Namun saat soul weapon Iva hampir menyentuh Hiura, serangannya malah di tahan oleh guru mereka dengan sebuah tonfa.

"Cukup sampai di situ, pemenangnya sudah dipastikan."

"Apa maksud anda?!" ucap Iva kesal.

Iva kemudian melihat kaki Hiura yang sudah keluar dari arena, dia langsung kehilangan kata-katanya.

Raut wajahnya terlihat sangat kecewa, kemudian dia berbalik dan meninggalkan gedung olahraga itu tanpa berkata apa-apa pada siapapun.
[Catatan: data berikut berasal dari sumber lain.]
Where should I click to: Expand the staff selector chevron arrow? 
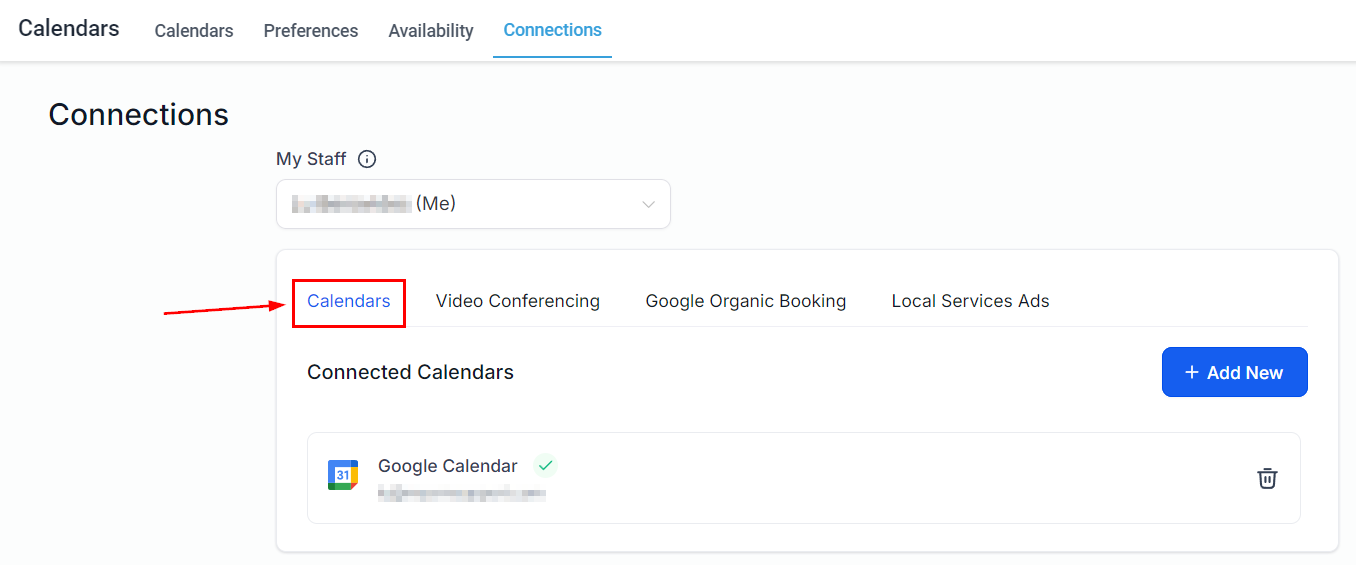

"Anda harusnya menghentikan dia dari tadi," ucap Hiura kesal.

"Hahaha, aku sedikit tertarik dengan apa yang akan kau lakukan, jadi aku terbawa suasana dan sempat melupakannya."

"Dasar guru gila," umpat Hiura pelan.

Setelah itu guru mereka segera mengakhiri jam pelajaran mereka lebih awal dan memperbolehkan mereka pergi untuk beristirahat.